Awesome
About
This is example code corresponding to a Dr. Dobbs article I wrote a long time ago called Query Anything with SQLite. It contains two examples of SQLite virtual tables. One example creates a virtual table out of the file system. Another is just a skeleton to use as a blank slate.
The filesystem virtual table gives you a relational interface into your filesystem. With it you can search for files with SQL like so:
select
ctime, atime, mtime, uid, gid, size/(1024*1024) as 'size (MB)',
path || '/' || name as file
from fs
where
path match '/usr/lib, /var/log'
and ((name like '%.so') || (name like '%.log'))
order by size desc;
The results will look something like the following:
ctime mtime uid gid size (MB) file
-------- -------- ----- ----- --------- --------------------------------------------------
14334643 14313426 0 0 66 /usr/lib/firefox/libxul.so
14334646 14313440 0 0 64 /usr/lib/thunderbird/libxul.so
14338094 14298261 0 0 51 /usr/lib/libreoffice/program/libmergedlo.so
14334659 14174942 0 0 37 /usr/lib/nvidia-331/libnvidia-glcore.so.331.113
14334793 13970685 0 0 33 /usr/lib/x86_64-linux-gnu/libQtWebKit.so.4.10.2
14334732 13970682 0 0 32 /usr/lib/i386-linux-gnu/libQtWebKit.so.4.10.2
14334731 14291730 0 0 30 /usr/lib/jvm/java-7-openjdk-amd64/jre/lib/rt.jar
14334641 14225935 0 0 30 /usr/lib/x86_64-linux-gnu/libwebkitgtk-1.0.so.0.22
14334641 14225935 0 0 30 /usr/lib/x86_64-linux-gnu/libwebkitgtk-3.0.so.0.22
14336011 14237675 0 0 28 /usr/lib/x86_64-linux-gnu/libLLVM-3.5.so.1
The table has the following available columns:
"name text, " /* col 0 : name */
"path text, " /* col 1 : path */
"type int, " /* col 2 : type */
"size int, " /* col 3 : size */
"uid int, " /* col 4 : uid */
"gid int, " /* col 5 : gid */
"prot int, " /* col 6 : protection bits */
"mtime int, " /* col 7 : modified time */
"ctime int, " /* col 8 : create time */
"atime int, " /* col 9 : access time */
"dev int, " /* col 10 : device */
"nlink int, " /* col 11 : number of links */
"inode int " /* col 12 : dir inode */
"dir int " /* col 13 : dir inode */
Building
You must have the Apache Portable Runtime and the SQLite libraries installed on your system and within you search path.

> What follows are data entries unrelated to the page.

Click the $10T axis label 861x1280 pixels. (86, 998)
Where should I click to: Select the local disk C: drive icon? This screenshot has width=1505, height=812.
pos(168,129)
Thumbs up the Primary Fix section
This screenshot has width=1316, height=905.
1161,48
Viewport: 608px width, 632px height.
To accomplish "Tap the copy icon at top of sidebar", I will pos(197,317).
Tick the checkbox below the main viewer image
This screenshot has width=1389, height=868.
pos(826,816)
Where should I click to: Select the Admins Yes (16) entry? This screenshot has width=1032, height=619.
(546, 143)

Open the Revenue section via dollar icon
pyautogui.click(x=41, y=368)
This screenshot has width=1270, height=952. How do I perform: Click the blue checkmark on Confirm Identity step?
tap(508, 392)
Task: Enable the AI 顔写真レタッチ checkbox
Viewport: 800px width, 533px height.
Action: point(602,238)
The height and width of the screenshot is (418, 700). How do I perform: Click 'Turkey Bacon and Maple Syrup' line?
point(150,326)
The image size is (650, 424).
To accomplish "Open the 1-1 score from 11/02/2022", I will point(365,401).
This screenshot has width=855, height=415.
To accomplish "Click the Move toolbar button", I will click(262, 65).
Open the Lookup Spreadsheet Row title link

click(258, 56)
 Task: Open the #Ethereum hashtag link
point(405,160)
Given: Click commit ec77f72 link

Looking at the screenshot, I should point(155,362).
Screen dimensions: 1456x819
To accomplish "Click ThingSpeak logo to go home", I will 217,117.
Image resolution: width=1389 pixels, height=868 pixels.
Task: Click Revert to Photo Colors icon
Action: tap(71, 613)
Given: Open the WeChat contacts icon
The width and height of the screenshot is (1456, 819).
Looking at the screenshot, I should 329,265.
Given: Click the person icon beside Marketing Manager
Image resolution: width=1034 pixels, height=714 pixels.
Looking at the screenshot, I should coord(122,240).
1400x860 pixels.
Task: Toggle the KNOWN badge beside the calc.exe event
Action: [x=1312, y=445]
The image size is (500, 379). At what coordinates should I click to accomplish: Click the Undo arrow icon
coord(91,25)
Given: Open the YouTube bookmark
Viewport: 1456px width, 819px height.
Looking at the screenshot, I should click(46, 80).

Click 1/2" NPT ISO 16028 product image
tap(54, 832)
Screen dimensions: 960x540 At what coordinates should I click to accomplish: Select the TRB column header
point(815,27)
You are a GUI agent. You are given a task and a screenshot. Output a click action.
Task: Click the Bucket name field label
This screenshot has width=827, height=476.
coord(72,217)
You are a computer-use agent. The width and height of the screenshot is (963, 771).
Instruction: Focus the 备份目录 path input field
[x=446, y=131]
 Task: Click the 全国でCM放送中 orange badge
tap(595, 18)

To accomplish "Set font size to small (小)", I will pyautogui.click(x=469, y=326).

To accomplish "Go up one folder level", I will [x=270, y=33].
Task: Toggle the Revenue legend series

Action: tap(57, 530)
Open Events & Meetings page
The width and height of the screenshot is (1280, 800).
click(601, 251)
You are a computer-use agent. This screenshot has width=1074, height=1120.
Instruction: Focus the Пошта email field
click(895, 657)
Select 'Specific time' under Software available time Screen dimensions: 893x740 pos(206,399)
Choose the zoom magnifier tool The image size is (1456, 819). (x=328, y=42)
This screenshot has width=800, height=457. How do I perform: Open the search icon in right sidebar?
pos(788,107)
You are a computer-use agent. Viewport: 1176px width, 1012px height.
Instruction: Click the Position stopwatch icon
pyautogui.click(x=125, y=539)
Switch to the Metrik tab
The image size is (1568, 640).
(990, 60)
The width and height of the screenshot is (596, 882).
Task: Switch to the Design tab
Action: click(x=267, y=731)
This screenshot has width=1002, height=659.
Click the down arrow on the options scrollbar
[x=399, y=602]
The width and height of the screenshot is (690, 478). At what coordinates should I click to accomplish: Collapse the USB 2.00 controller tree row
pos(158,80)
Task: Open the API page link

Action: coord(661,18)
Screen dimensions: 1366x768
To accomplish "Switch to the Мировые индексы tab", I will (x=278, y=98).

Linux, MinGW and Unix-like Systems:
autogen.sh
./configure
make
You only have to run the first two lines once. You may need to use the --prefix
switch to point to where your standard /include and /lib files are
(e.g. --prefix=/usr
will use /usr/include
and /usr/lib respectively
. )
The end result will be a shared library called libvtable.so and an executable
named program (from main.c
). If libvtable.so
is not in your library search
path, you will need to specify it using LD_LIBRARY_PATH
, e.g.
export LD_LIBRARY_PATH=`pwd`
Then you can run the program, or run the test.sql
script using the sqlite3
command line utility as follows:
sqlite3 db < test.sql
Windows MS Visual C++
If you want to use the virtual table as a dynamically loadable module, you will need to create a DLL project that contains the following files:
lib.c example.c fs.c common.c
Then create a console application that uses main.c. This must link to the SQLite and Apache Portable Runtime (1.0 or greater).
The example.c file contains a bare-bones working example of a virtual table, so if you don't have APR for Windows handy and just want to get something to compile, you can use this as a starting point.